Being a man, whatever his faults, of good old beliefs in the divinity of kings and those about ’em, the more he overhauled the case in this light the more strongly did his poor wife’s conduct in improving the blood and breed of the Petrick family win his heart. He considered what ugly, idle, hard-drinking scamps many of his own relations had been; the miserable scriveners, usurers, and pawnbrokers that he had numbered among his forefathers, and the probability that some of their bad qualities would have come out in a merely corporeal child, to give him sorrow in his old age, turn his black hairs gray, his gray hairs white, cut down every stick of timber, and Heaven knows what all, had he not, like a skilful gardener, minded his grafting and changed the sort; till at length this right-minded man fell down on his knees every night and morning and thanked God that he was not as other meanly descended fathers in such matters.

It was in the peculiar disposition of the Petrick family that the satisfaction which ultimately settled in Timothy’s breast found nourishment. The Petricks had adored the nobility, and plucked them at the same time. That excellent man Izaak Walton’s feelings about fish were much akin to those of old Timothy Petrick, and of his descendants in a lesser degree, concerning the landed aristocracy. To torture and to love simultaneously is a proceeding strange to reason, but possible to practise, as these instances show.

Hence, when Timothy’s brother Edward said slightingly one day that Timothy’s son was well enough, but that he had nothing but shops and offices in his backward perspective, while his own children, should he have any, would be far different, in possessing such a mother as the Honorable Harriet, Timothy felt a bound of triumph within him at the power he possessed of contradicting that statement if he chose.

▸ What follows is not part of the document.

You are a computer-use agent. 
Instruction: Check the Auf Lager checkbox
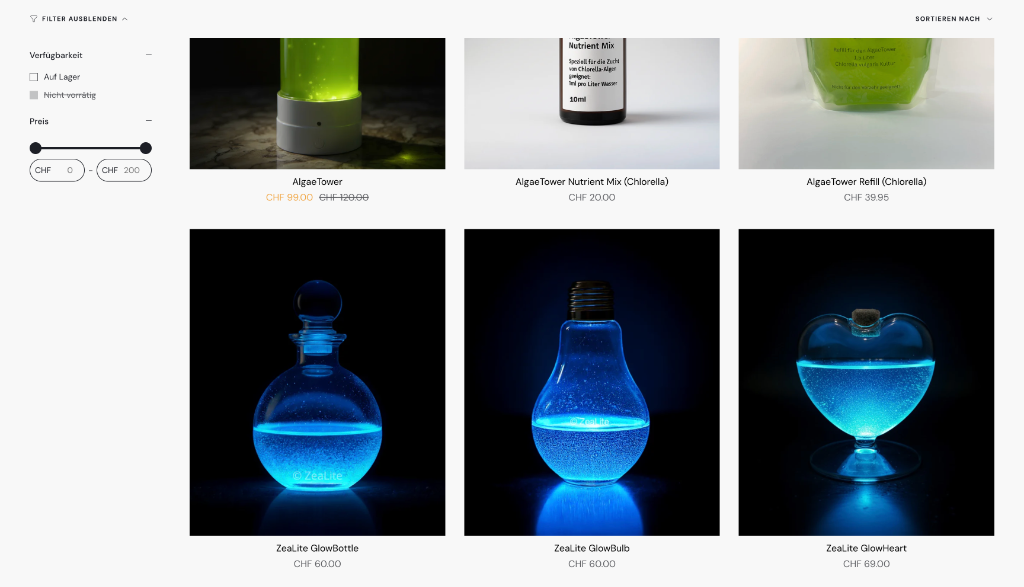coord(34,77)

So much was he interested in his boy in this new aspect that he now began to read up chronicles of the illustrious house ennobled as the Dukes of Southwesterland, from their very beginning in the glories of the Restoration of the blessed Charles till the year of his own time. He mentally noted their gifts from royalty, grants of lands, purchases, intermarriages, plantings, and buildings; more particularly their political and military achievements, which had been great, and their performances in arts and letters, which had been by no means contemptible. He studied prints of the portraits of that family, and then, like a chemist watching a crystallization, began to examine young Rupert’s face for the unfolding of those historic curves and shades that the painters Vandyke and Lely had perpetuated on canvas.

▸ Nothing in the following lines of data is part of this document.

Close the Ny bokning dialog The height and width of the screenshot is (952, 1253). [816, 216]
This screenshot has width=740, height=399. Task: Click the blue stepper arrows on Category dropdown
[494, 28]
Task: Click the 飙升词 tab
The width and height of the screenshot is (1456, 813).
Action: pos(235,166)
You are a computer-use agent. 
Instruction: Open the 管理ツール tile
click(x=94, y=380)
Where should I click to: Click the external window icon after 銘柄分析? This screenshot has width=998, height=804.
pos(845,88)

When the boy reached the most fascinating age of childhood, and his shouts of laughter rang through Stapleford House from end to end, the remorse that oppressed Timothy Petrick knew no bounds. Of all people in the world this Rupert was the one on whom he could have wished the estates to devolve; yet Rupert, by Timothy’s own desperate strategy at the time of his birth, had been ousted from all inheritance of them; and, since he did not mean to remarry, the manors would pass to his brother and his brother’s children, who would be nothing to him, whose boasted pedigree on one side would be nothing to his Rupert’s.

Had he only left the first will of his grandfather alone!

His mind ran on the wills continually, both of which were in existence, and the first, the canceled one, in his own possession. Night after night, when the servants were all abed, and the click of safety-locks sounded as loud as a crash, he looked at that first will, and wished it had been the second and not the first.